### TRY IT
Go through the entries and transcribe each one exactly, dropping the pictures.

### INPUT MATERIAL
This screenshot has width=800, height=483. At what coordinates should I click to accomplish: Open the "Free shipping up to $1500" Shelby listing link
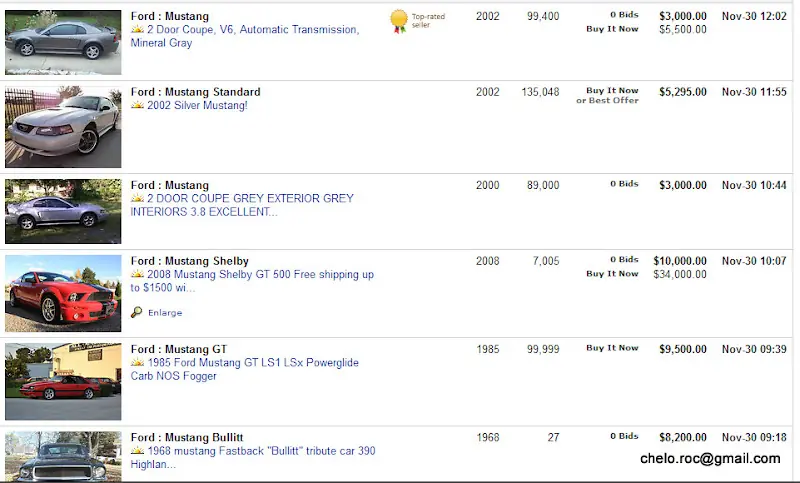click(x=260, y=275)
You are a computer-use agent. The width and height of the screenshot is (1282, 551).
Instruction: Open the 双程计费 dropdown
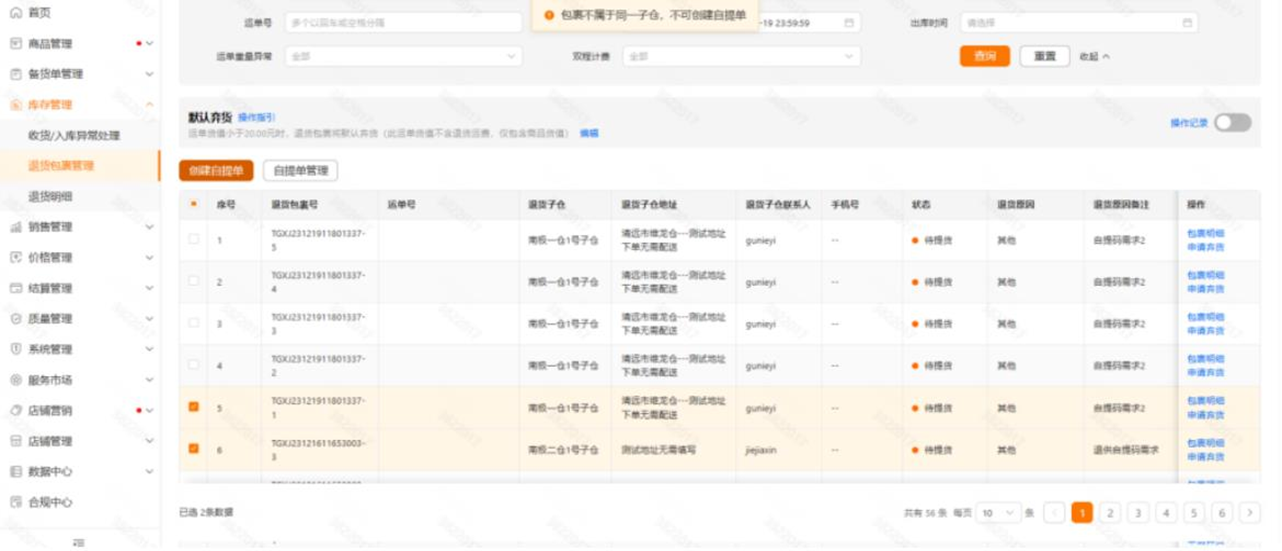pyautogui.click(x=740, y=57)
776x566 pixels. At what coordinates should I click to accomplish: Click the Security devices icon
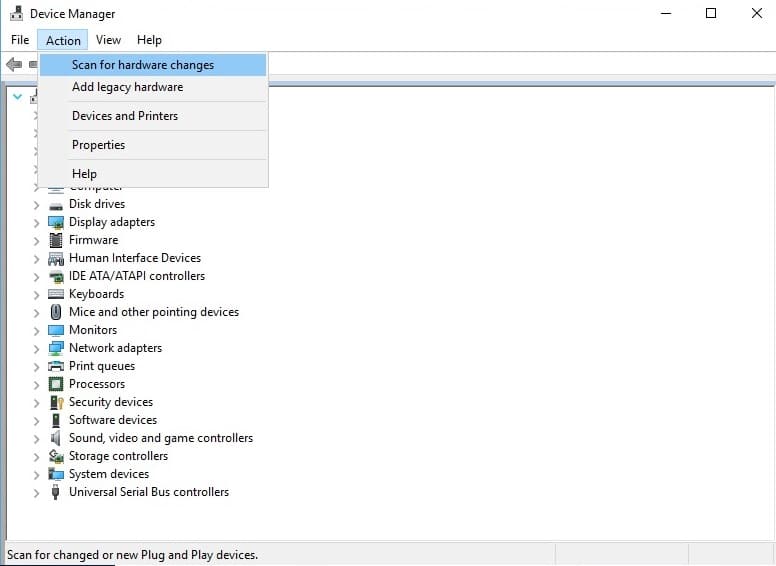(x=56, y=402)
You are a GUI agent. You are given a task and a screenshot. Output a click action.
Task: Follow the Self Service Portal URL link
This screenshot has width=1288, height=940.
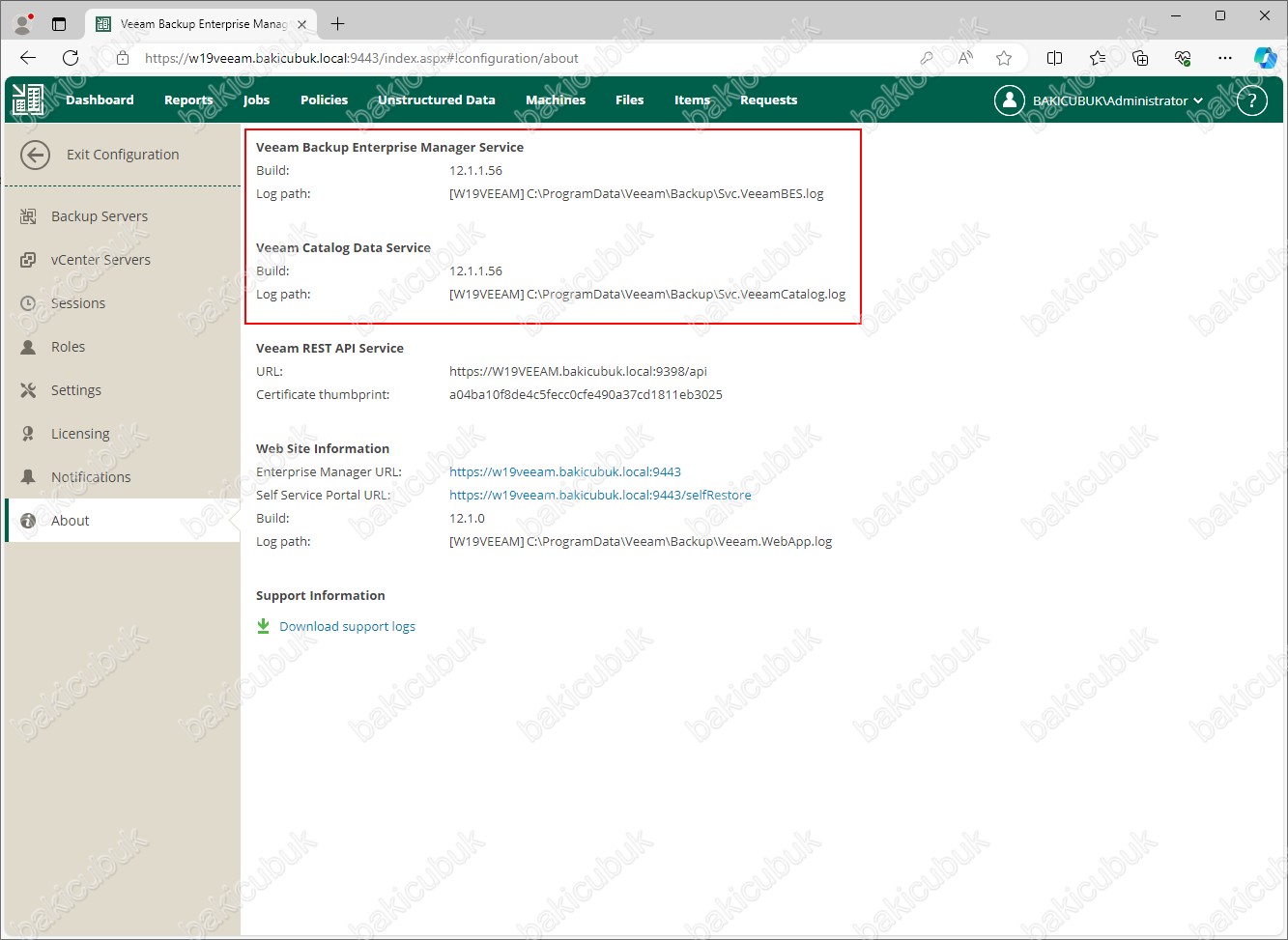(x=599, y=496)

### RESPONSE BELOW
This screenshot has width=800, height=483. At what coordinates should I click to accomplish: Open the "Free shipping up to $1500" Shelby listing link
click(x=260, y=275)
You are a computer-use agent. The width and height of the screenshot is (1282, 551).
Instruction: Open the 双程计费 dropdown
pyautogui.click(x=740, y=57)
776x566 pixels. At what coordinates should I click to accomplish: Click the Security devices icon
(x=56, y=402)
You are a GUI agent. You are given a task and a screenshot. Output a click action.
Task: Follow the Self Service Portal URL link
This screenshot has width=1288, height=940.
(x=599, y=496)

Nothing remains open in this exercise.